Wenn wir dann eben auf so eine katastrophale Energie- und Wirtschaftspolitik treffen wie in diesen Tagen, dann trifft es ganz, ganz viele Player, die wir alle mit Namen kennen, die entweder ganz aufgeben oder zumindest Stellen reduzieren wie Goodyear in Fürstenwalde, wie VW in Zwickau, wie die Firma Schaeffler in Luckenwalde, die in meinem Wahlkreis ein Werk mit 500 Beschäftigten abgebaut hat, wie Eschenbach Porzellan in Thüringen – das kennt man seit Langem –, wie die Lomma Sachsen GmbH aus Lommatzsch oder auch wie das Haba-Werk aus Eisleben in Sachsen-Anhalt; die produzieren Kindermöbel und Kinderspielzeug.

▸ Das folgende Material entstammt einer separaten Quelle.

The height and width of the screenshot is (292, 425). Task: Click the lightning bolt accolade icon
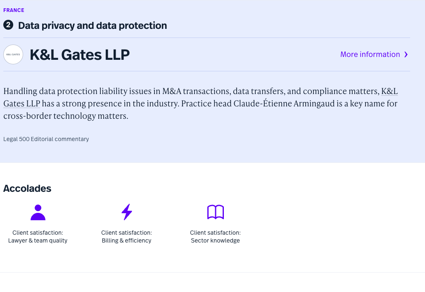(127, 212)
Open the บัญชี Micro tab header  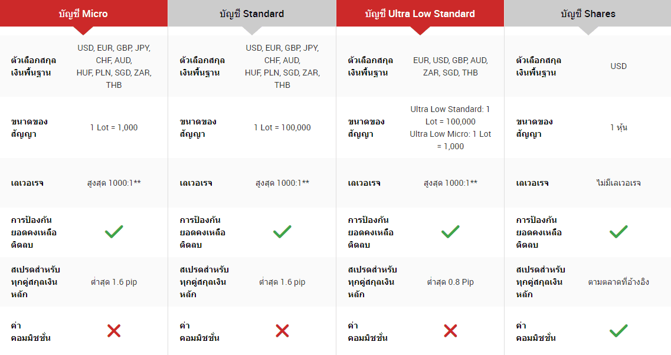pyautogui.click(x=83, y=13)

(Sepp Müller [CDU/CSU]: Kein Ton dazu von der Ampel! Gut, dass wir das ins Protokoll nehmen! – Katrin Budde [SPD]: Das liegt aber an den Unternehmen und nicht an der Ampel!)
Ein sehr, sehr erfolgreicher Unternehmer sagte neulich zu mir: Die Stimmung bei uns Unternehmern ist so schlecht wie seit der Wende nicht mehr. – Und ein anderer sagte: Weißt du, wenn es deinem Unternehmen an den Kragen geht und du nicht mehr imstande bist, die Kosten zu stemmen, dann ist das, als wenn du ein Kind verlierst. Das ist die Bedeutung, die unser Lebenswerk, die unsere Firmen für uns tatsächlich haben. – Und dass in der SPD-Fraktion schon wieder nur gequatscht wird, wenn hier vorne geredet wird, zeigt einmal mehr, dass Sie von dem nichts verstehen, was Sie täglich machen.
(Beifall bei der CDU/CSU – Gerald Ullrich [FDP]: Ui, ui, ui! Als wenn es bei euch nicht so wäre!)
Die Erinnerungen an die Wendezeit nehmen tatsächlich wieder zu, nicht erst seit Corona. Die Arbeitsplätze gehen langsam verloren. Wir haben mit 7,2 Prozent eine höhere Arbeitslosenquote in den neuen Ländern als in den alten. Wir haben wieder Existenzängste, die dort ganz massiv vorhanden sind.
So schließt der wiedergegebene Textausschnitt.